#### [Material shown]

[Start of Attachment]

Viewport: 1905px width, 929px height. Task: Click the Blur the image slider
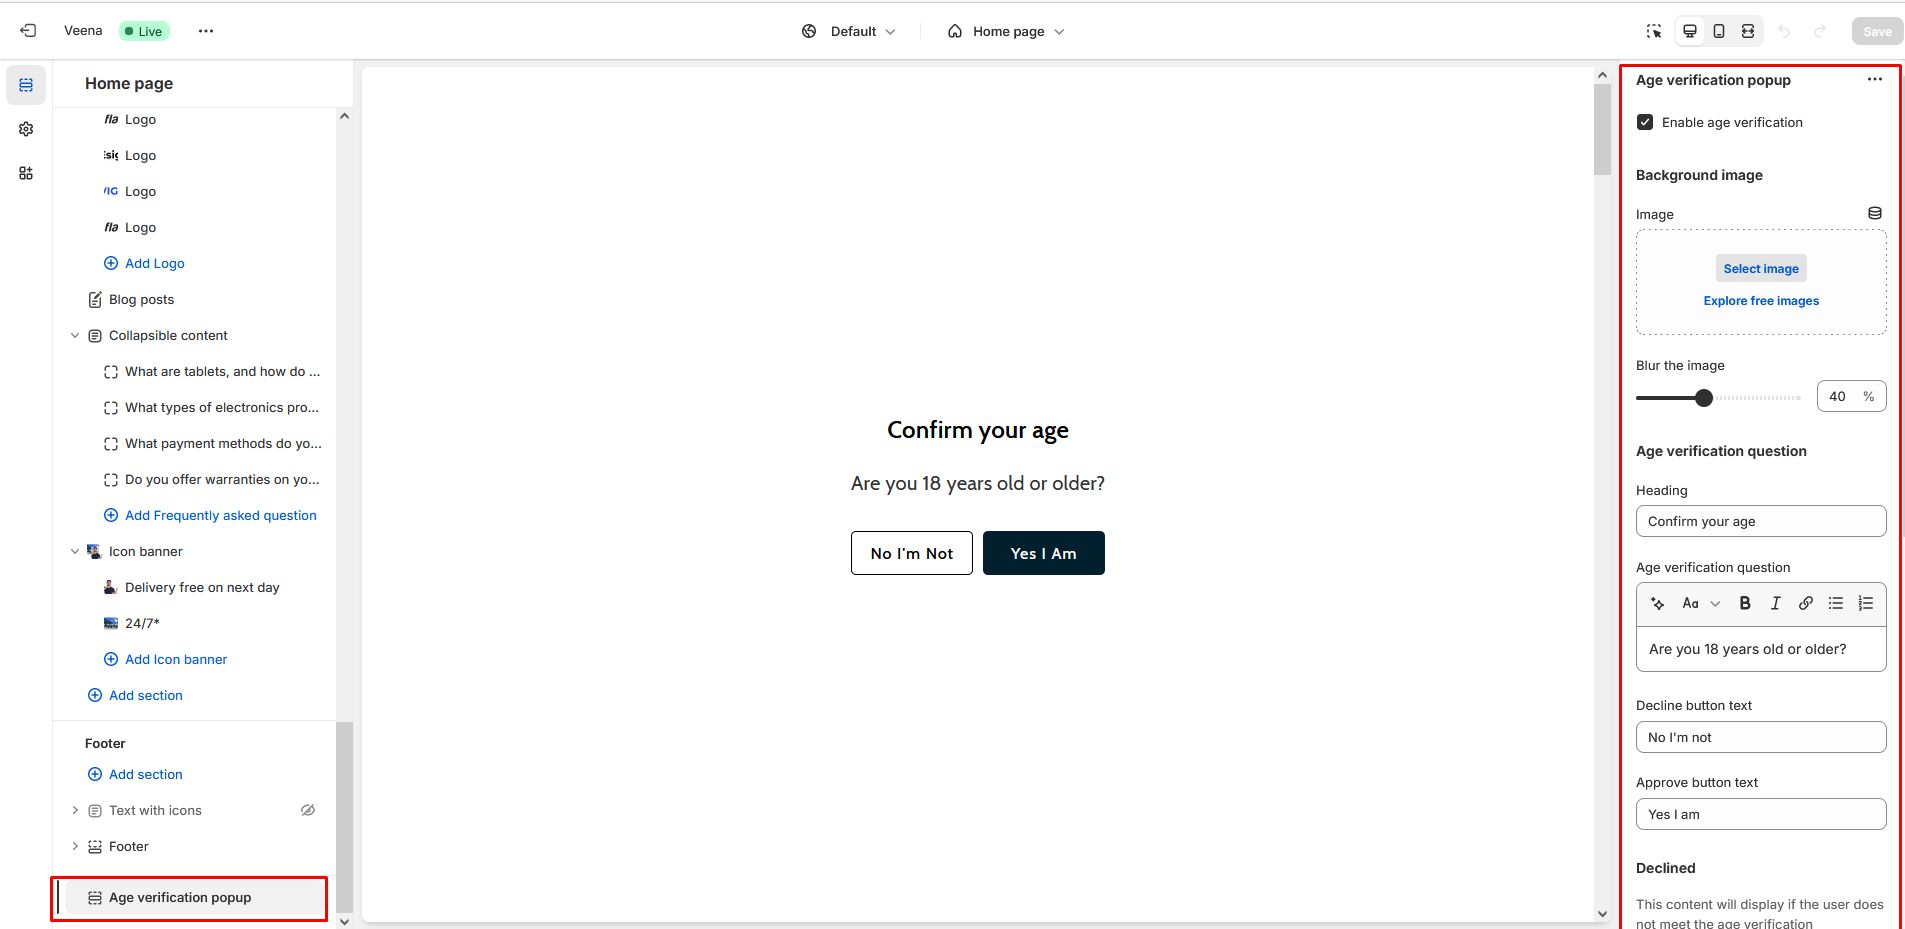tap(1718, 398)
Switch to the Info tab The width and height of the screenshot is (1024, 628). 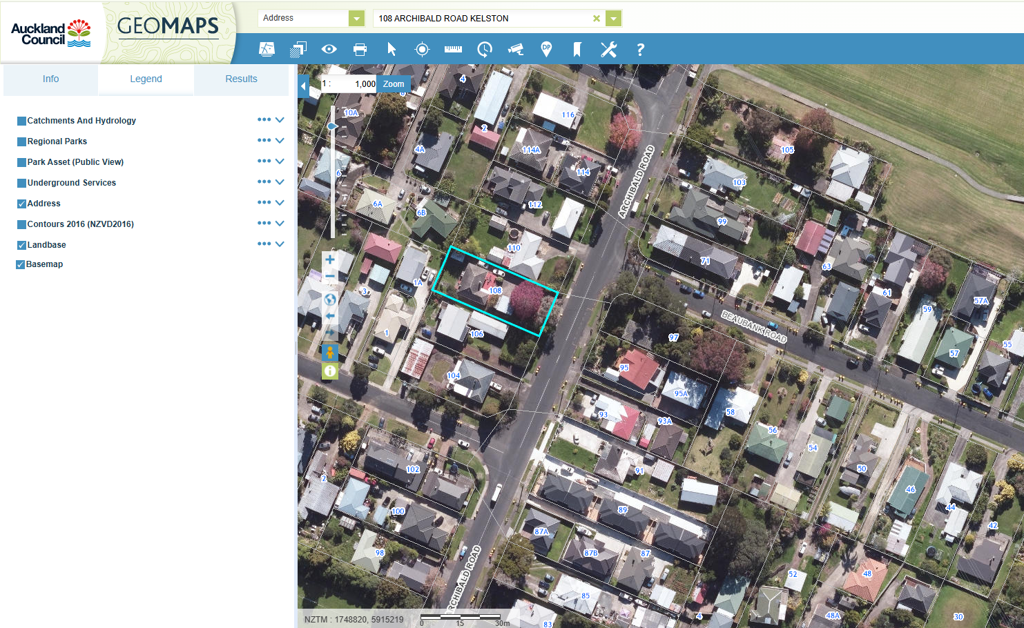pyautogui.click(x=50, y=79)
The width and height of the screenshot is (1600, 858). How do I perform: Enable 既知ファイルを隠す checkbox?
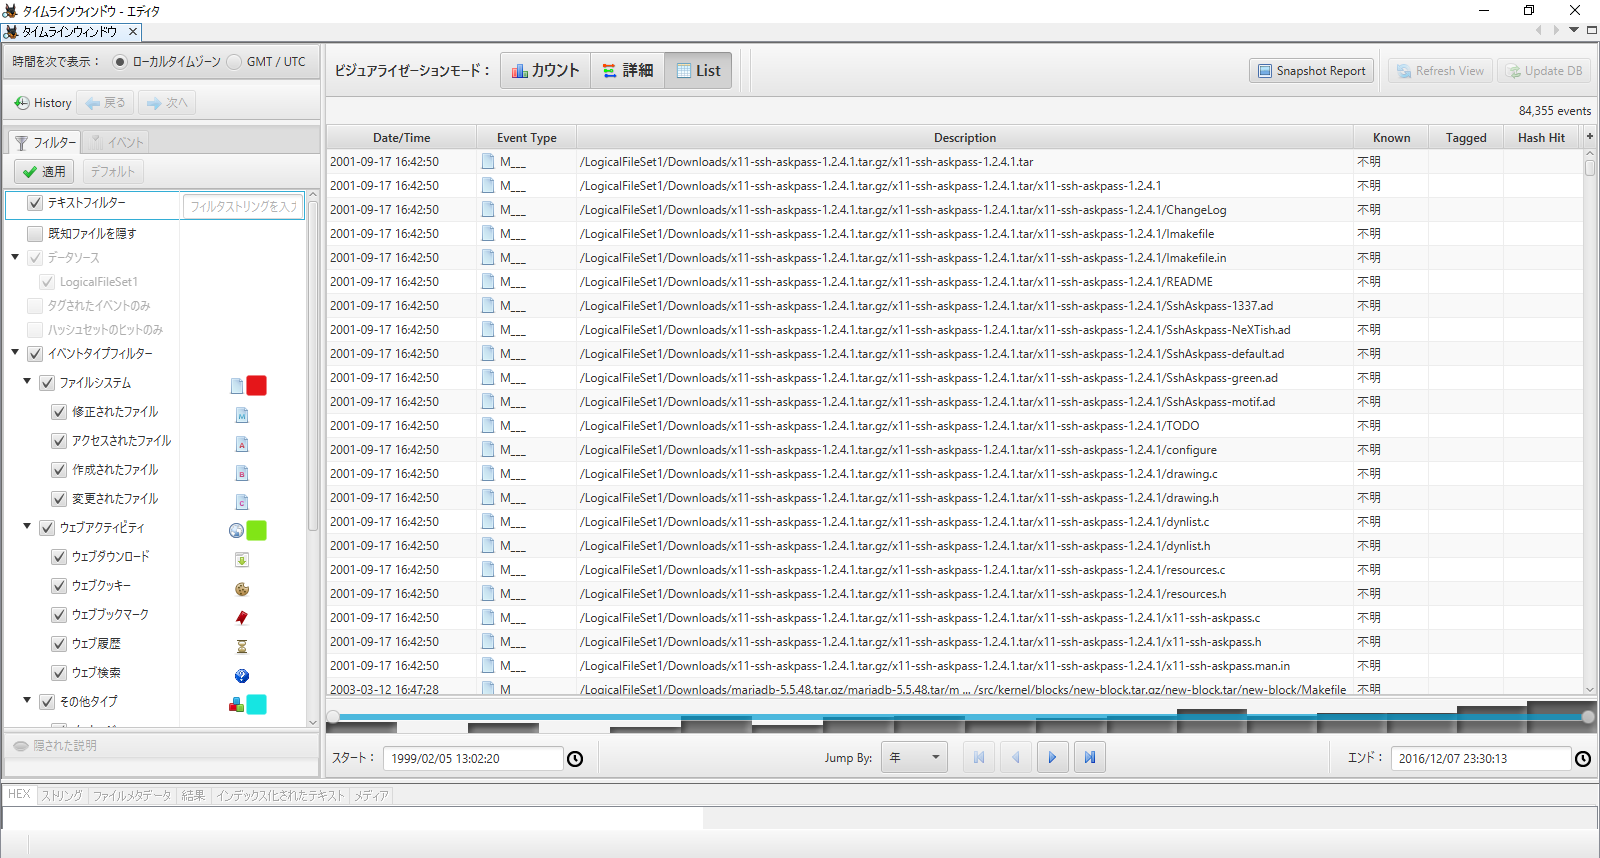(x=35, y=234)
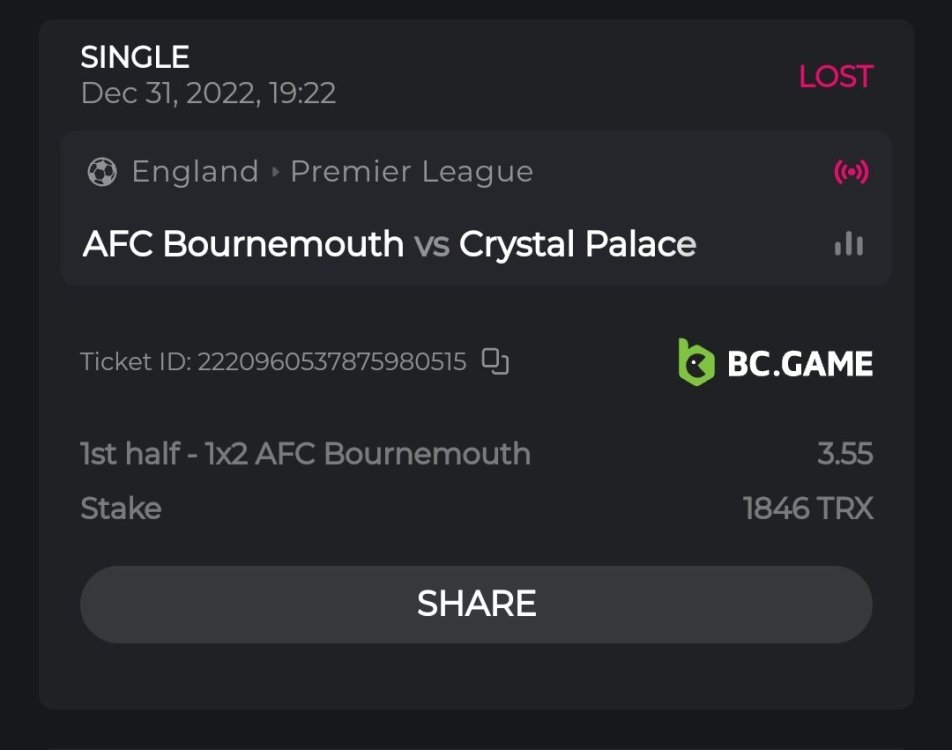Open the England country link

(195, 172)
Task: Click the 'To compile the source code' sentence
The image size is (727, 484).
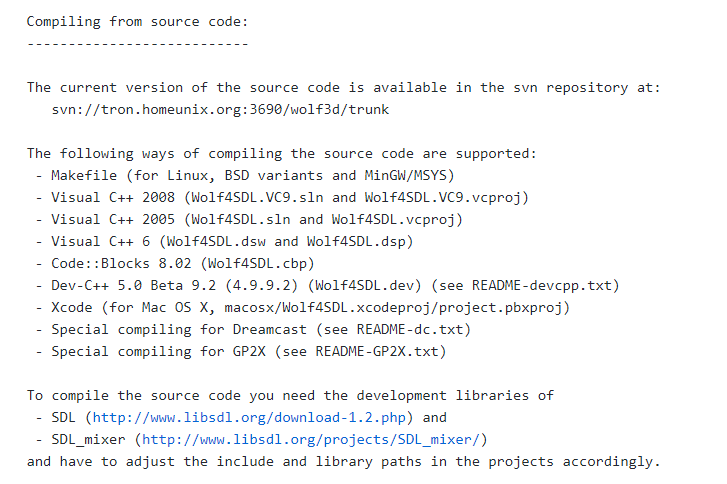Action: (x=290, y=396)
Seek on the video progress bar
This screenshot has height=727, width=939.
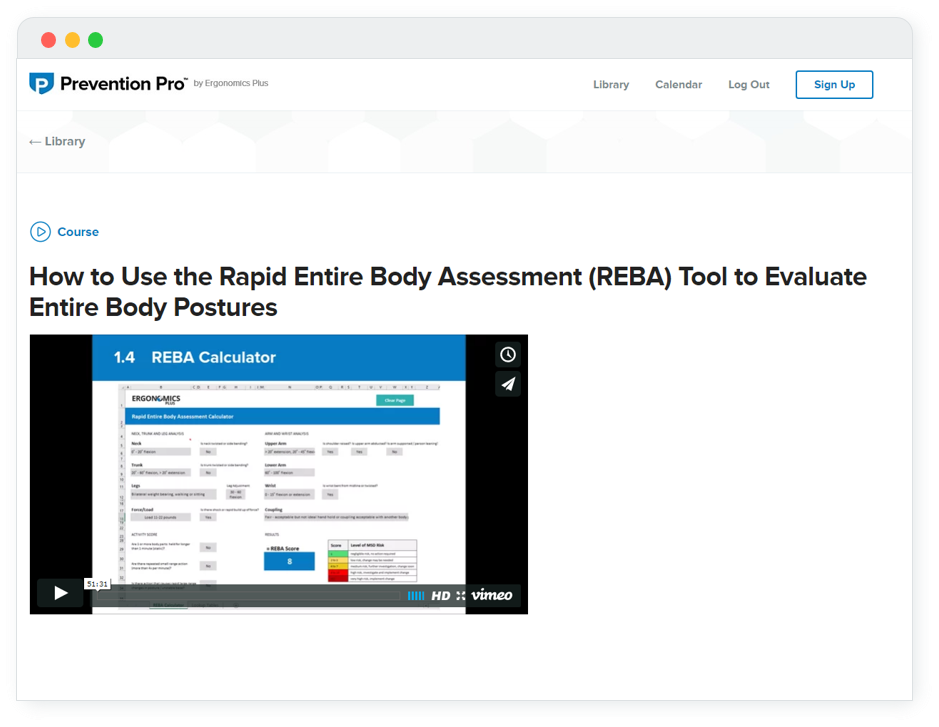250,595
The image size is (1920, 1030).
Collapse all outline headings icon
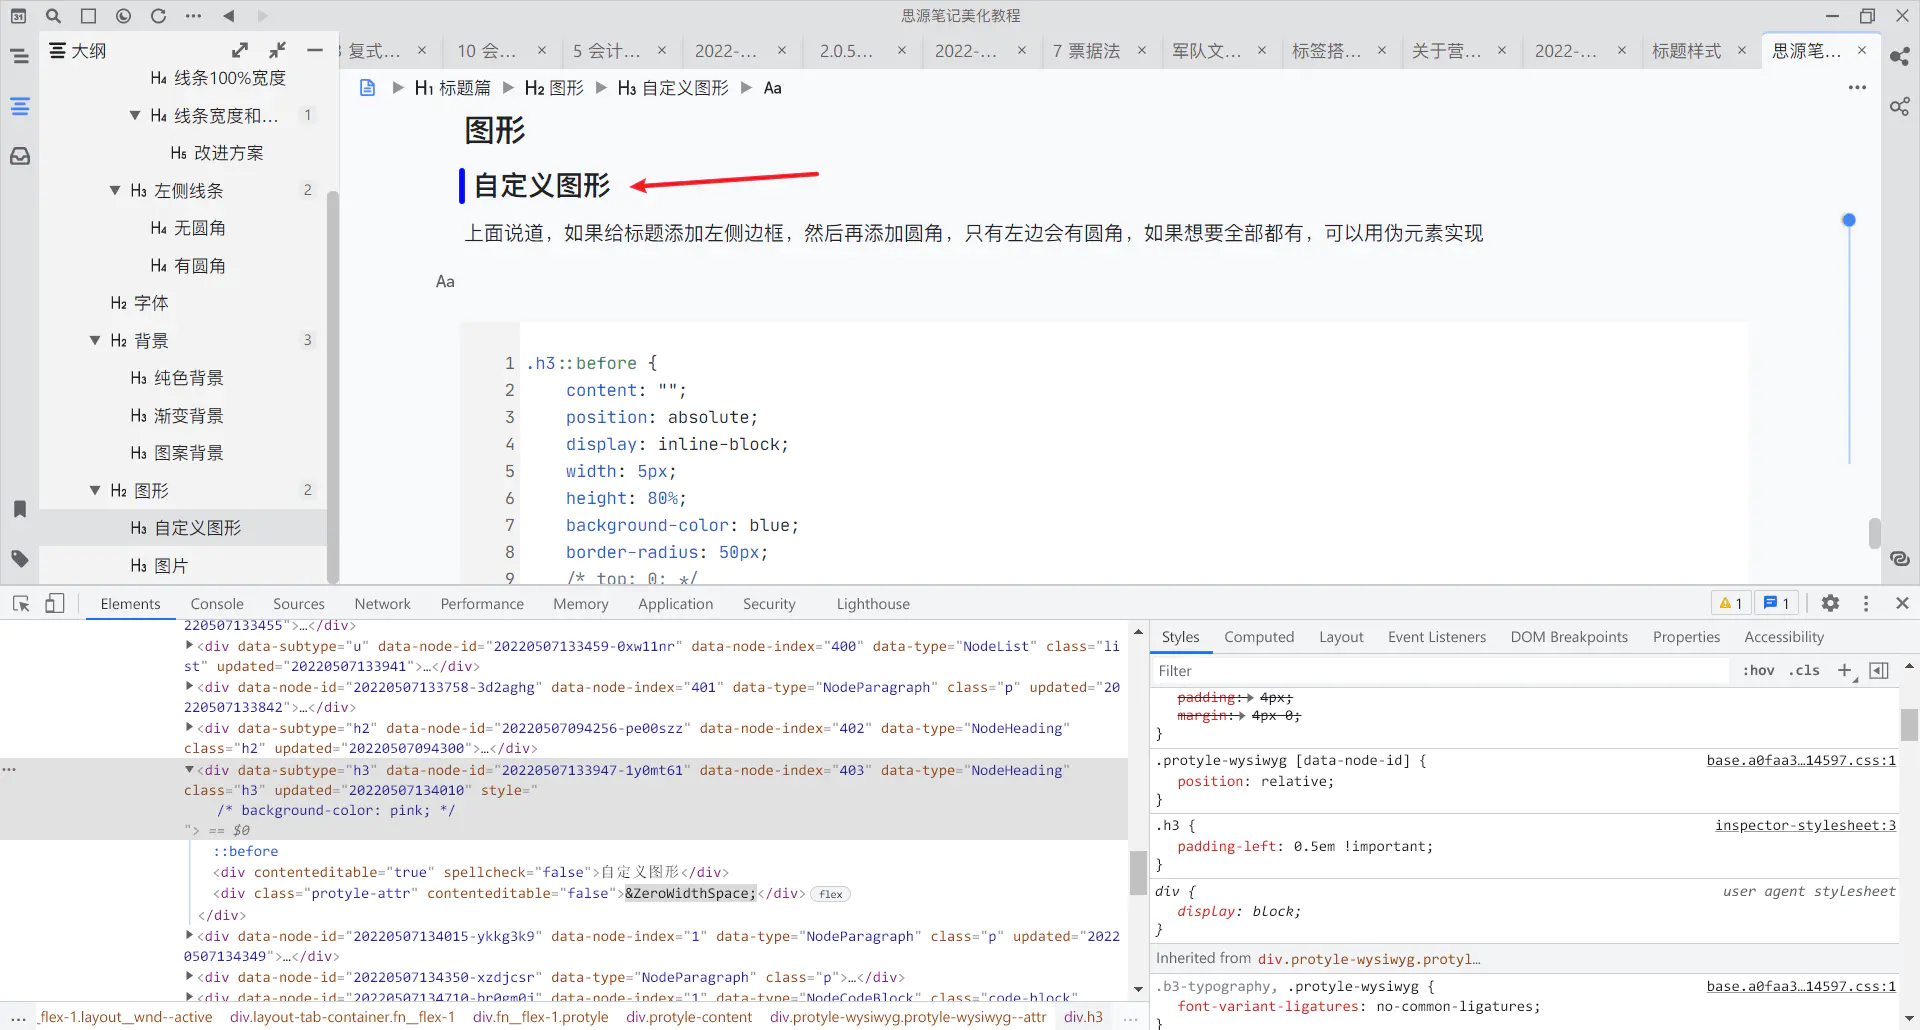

[End of Attachment]

#### [What is needed]
Reproduce, word for word, the lines from the one containing "Task: Click the 'To" to the end of the material, both ends included. No picture is copied.

#### [Exercise output]
Task: Click the 'To compile the source code' sentence
The image size is (727, 484).
Action: (x=290, y=396)
Seek on the video progress bar
This screenshot has height=727, width=939.
250,595
The image size is (1920, 1030).
Collapse all outline headings icon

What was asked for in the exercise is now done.